● **TASK OBJECTIVE**: Give the data again exactly, without its images.

--- PROVIDED DATA Enclosed Below ---

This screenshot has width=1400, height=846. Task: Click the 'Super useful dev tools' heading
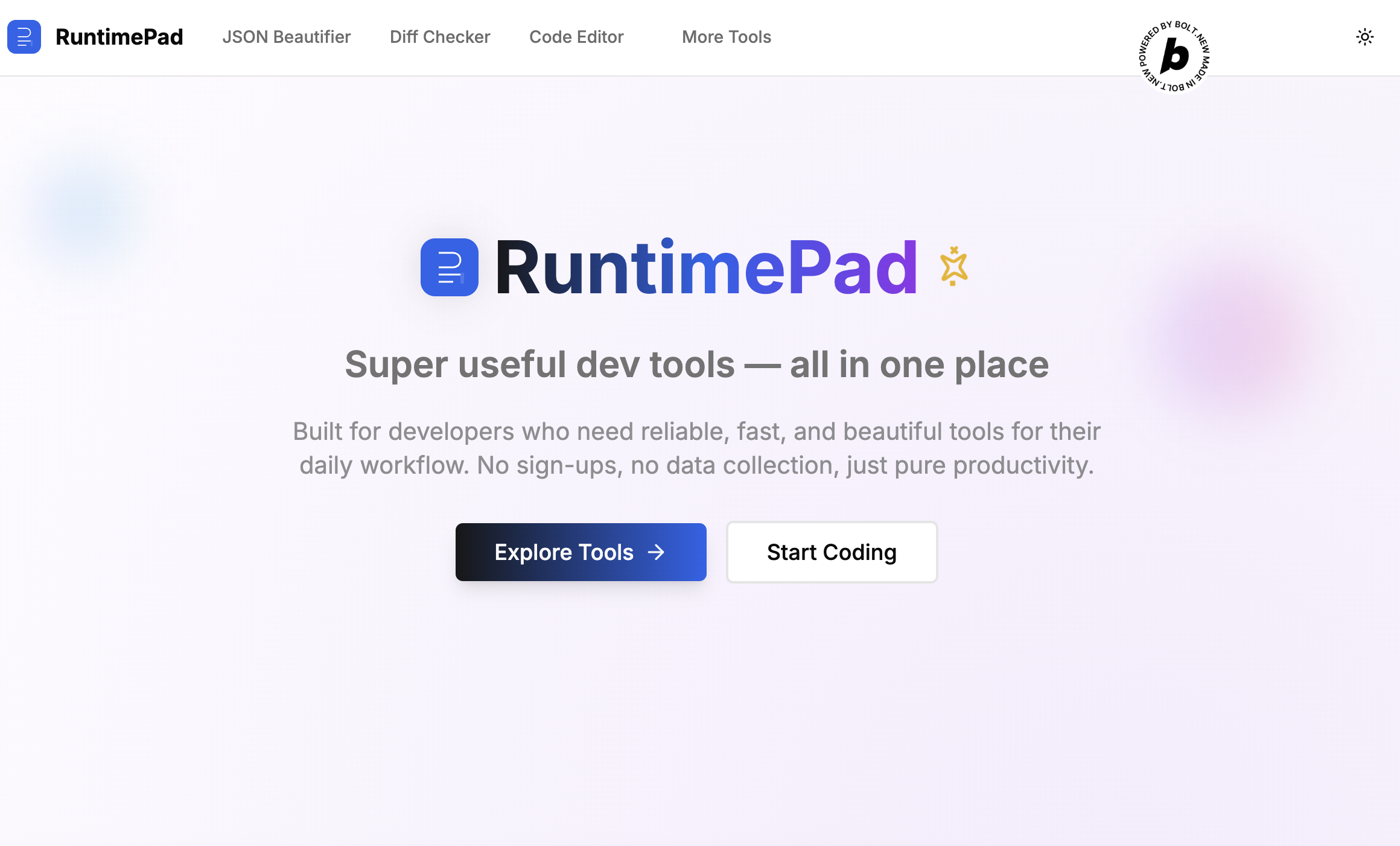pyautogui.click(x=696, y=364)
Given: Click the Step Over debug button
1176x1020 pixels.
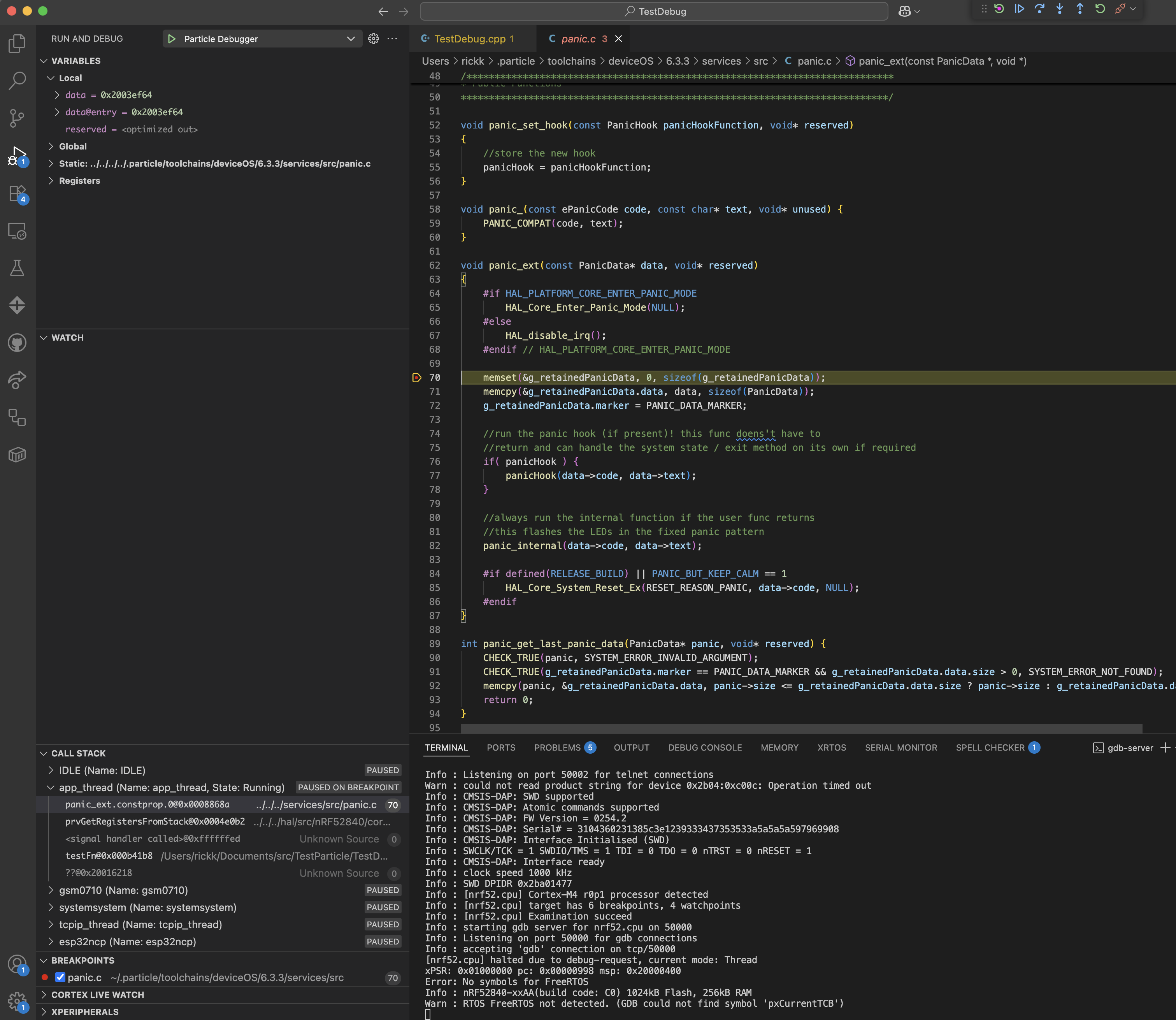Looking at the screenshot, I should coord(1039,9).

--- End of Enclosed PROVIDED DATA ---

● **ANSWER TO THE EXERCISE**:
This screenshot has width=1400, height=846. Task: Click the 'Super useful dev tools' heading
pyautogui.click(x=696, y=364)
Given: Click the Step Over debug button
1176x1020 pixels.
Looking at the screenshot, I should coord(1039,9).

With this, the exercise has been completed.